**PROBLEM TO SOLVE:** Return exactly the lines that run from the one containing "Instruction: Open the site map footer link" to the end of the entries, with both ends included.

**DATASET RECORDS:**
>>

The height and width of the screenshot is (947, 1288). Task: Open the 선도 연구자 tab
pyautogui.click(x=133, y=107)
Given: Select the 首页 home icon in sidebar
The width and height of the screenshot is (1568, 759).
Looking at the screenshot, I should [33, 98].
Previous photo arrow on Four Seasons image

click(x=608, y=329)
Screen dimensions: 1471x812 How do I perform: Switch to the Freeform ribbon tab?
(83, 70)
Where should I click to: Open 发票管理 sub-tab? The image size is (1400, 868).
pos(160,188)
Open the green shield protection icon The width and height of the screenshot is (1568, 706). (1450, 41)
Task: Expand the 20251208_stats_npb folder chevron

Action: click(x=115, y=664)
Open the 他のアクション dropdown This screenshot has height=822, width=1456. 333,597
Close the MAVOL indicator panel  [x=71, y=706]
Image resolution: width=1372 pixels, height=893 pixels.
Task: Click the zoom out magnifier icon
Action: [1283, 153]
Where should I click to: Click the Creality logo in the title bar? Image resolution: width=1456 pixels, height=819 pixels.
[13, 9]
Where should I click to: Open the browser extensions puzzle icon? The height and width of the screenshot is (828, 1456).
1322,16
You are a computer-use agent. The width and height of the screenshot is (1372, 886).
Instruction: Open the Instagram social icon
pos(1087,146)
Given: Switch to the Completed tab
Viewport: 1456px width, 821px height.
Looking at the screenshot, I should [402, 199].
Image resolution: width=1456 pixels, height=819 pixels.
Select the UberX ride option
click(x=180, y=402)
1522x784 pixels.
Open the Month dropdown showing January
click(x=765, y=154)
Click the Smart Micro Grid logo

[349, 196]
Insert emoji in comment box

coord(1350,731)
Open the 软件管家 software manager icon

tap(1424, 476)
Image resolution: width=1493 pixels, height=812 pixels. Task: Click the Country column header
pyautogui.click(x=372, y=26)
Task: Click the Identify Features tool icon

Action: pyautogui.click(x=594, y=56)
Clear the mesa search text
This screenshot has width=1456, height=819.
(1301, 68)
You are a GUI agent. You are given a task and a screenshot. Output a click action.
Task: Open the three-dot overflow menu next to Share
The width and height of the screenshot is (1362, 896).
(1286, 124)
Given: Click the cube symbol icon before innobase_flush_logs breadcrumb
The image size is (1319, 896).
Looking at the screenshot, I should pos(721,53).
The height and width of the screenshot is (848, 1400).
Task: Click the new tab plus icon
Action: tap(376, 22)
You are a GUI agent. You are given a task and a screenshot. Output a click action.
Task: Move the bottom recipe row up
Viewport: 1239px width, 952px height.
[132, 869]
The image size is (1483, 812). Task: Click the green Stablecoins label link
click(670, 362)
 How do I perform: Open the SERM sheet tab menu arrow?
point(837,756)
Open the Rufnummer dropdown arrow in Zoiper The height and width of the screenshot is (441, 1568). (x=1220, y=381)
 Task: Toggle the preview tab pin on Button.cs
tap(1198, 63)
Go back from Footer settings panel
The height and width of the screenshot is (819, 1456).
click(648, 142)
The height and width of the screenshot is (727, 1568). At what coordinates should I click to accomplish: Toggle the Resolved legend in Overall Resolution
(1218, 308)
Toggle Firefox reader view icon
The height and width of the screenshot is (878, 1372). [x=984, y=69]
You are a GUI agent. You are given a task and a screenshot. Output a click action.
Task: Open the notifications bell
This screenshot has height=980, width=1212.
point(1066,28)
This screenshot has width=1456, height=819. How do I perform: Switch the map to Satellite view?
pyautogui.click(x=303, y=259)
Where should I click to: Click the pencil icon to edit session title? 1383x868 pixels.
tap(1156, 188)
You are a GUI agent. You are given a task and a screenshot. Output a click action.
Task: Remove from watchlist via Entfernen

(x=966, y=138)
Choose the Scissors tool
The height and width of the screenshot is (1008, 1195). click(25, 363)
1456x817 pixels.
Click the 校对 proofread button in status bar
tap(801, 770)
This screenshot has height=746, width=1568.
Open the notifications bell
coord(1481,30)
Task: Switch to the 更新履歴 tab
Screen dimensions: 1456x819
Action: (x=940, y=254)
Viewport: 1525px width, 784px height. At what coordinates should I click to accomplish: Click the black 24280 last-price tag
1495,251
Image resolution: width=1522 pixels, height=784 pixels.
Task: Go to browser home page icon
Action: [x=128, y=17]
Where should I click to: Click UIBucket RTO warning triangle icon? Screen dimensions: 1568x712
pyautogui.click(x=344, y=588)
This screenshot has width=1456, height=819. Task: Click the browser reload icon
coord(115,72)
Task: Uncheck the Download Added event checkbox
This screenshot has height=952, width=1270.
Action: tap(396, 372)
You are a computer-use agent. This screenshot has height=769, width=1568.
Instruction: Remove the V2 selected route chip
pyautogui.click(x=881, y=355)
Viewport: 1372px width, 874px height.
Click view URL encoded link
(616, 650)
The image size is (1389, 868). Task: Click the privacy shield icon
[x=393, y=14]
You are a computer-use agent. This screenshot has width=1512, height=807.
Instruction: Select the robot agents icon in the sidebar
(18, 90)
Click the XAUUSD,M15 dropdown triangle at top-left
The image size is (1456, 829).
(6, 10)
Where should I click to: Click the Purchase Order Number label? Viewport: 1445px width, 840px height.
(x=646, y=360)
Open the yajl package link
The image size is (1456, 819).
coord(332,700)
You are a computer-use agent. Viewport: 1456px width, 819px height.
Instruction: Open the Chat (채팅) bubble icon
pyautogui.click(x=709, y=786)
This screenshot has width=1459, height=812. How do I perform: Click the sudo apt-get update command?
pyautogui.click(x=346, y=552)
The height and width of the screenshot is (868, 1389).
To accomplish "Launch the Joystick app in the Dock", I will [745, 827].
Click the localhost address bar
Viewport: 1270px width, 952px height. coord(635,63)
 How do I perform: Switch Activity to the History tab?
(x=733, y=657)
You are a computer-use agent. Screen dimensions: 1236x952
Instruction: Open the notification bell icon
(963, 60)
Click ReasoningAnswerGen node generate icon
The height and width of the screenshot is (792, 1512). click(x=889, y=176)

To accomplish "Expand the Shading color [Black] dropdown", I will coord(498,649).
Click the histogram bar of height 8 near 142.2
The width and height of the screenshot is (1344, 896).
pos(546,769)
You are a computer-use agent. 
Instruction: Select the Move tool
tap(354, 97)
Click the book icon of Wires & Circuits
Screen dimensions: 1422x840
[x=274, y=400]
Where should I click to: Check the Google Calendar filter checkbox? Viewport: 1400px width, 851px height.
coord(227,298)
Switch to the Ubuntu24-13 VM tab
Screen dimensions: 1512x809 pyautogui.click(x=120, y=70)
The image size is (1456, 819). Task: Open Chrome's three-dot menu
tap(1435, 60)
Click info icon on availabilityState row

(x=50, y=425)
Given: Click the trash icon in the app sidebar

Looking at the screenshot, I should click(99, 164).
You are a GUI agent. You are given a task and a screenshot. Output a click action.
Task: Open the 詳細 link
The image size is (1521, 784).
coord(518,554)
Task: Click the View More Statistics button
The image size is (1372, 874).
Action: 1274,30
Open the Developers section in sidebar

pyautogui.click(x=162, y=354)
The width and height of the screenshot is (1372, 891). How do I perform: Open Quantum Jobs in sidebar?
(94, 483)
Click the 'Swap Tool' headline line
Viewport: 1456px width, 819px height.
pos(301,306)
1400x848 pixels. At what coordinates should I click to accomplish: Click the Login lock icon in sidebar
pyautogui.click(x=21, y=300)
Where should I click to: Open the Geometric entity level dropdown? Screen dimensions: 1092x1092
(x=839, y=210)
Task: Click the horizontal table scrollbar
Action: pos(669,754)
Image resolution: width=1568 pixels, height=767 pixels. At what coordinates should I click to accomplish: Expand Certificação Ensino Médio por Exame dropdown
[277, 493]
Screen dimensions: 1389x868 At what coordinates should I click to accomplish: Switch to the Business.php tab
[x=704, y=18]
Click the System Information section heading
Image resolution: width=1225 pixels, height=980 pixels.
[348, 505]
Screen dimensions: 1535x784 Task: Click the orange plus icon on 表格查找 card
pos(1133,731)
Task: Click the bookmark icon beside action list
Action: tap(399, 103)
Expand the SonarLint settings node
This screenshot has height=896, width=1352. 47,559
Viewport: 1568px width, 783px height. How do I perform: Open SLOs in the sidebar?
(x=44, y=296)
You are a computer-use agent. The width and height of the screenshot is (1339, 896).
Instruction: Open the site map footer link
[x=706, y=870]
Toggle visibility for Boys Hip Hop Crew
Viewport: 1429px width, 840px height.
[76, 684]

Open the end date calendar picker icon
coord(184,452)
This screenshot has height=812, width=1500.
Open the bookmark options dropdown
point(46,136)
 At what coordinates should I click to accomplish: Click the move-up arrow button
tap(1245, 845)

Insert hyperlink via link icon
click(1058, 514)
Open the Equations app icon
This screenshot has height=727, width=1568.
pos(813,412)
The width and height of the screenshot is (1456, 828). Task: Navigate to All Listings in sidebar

<<

**ANSWER TO THIS EXERCISE:**
Instruction: Open the site map footer link
[x=706, y=870]
Toggle visibility for Boys Hip Hop Crew
Viewport: 1429px width, 840px height.
[76, 684]

Open the end date calendar picker icon
coord(184,452)
This screenshot has height=812, width=1500.
Open the bookmark options dropdown
point(46,136)
 At what coordinates should I click to accomplish: Click the move-up arrow button
tap(1245, 845)

Insert hyperlink via link icon
click(1058, 514)
Open the Equations app icon
This screenshot has height=727, width=1568.
pos(813,412)
The width and height of the screenshot is (1456, 828). Task: Navigate to All Listings in sidebar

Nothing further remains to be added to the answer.